(ACTIVITY)
Each line with the word "icon" must appear in the answer, copied from the records.
*** Opening of INPUT ***
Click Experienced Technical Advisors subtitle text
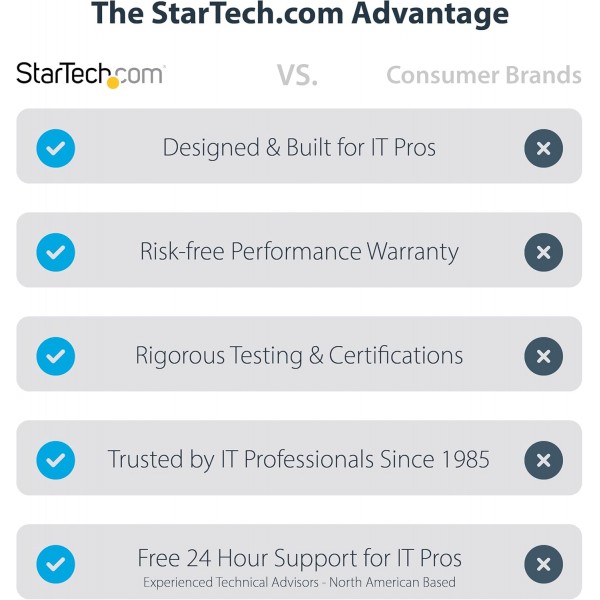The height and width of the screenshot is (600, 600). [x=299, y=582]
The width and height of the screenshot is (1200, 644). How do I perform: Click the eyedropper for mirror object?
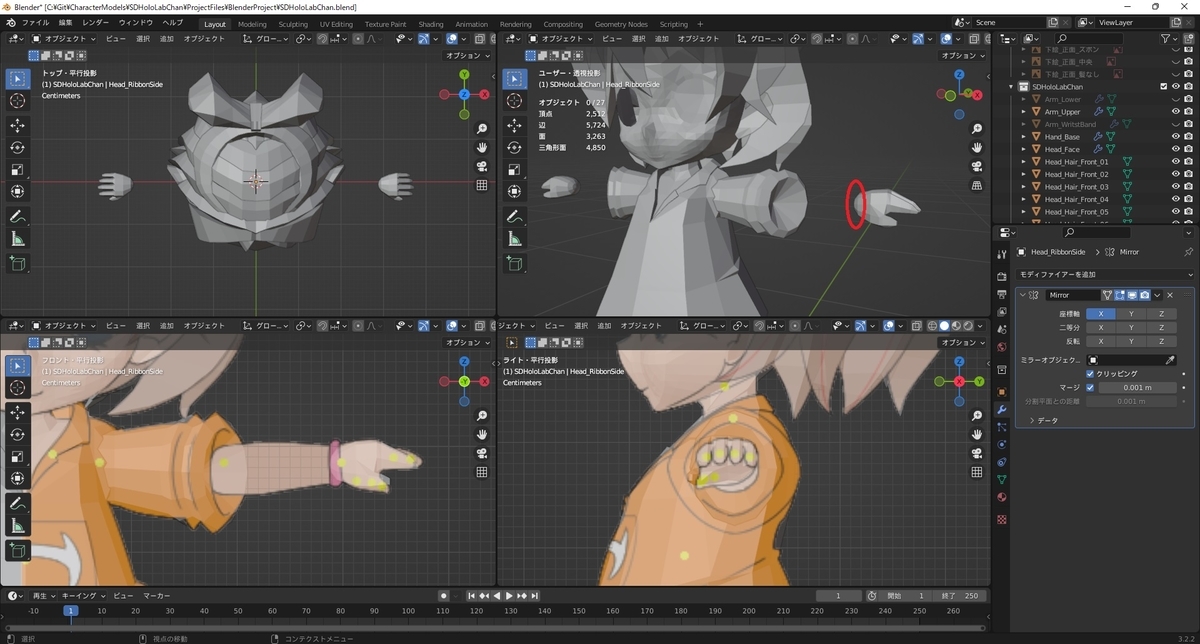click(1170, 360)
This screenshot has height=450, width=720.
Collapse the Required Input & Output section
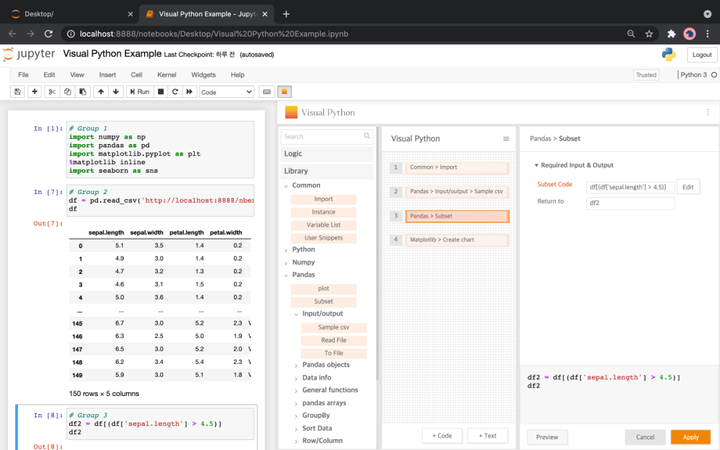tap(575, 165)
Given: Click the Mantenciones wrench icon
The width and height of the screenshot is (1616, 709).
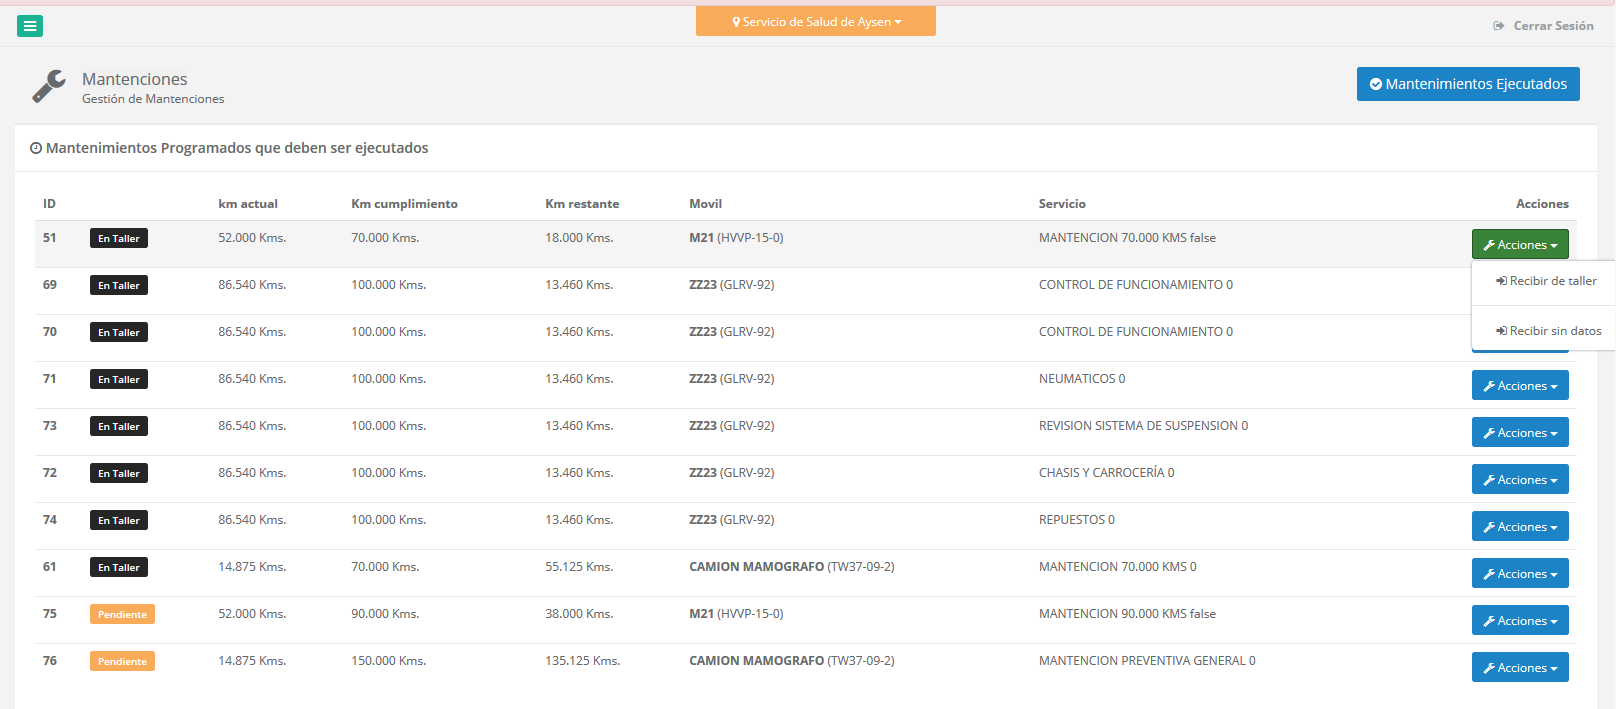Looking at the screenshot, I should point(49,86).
*** Close of INPUT ***
*** Opening of INPUT ***
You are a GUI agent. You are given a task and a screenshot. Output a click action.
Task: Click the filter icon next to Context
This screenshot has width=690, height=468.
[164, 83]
*** Close of INPUT ***
(RESULT FOR THIS EXERCISE)
Given: Click the Mantenciones wrench icon
Task: Click the filter icon next to Context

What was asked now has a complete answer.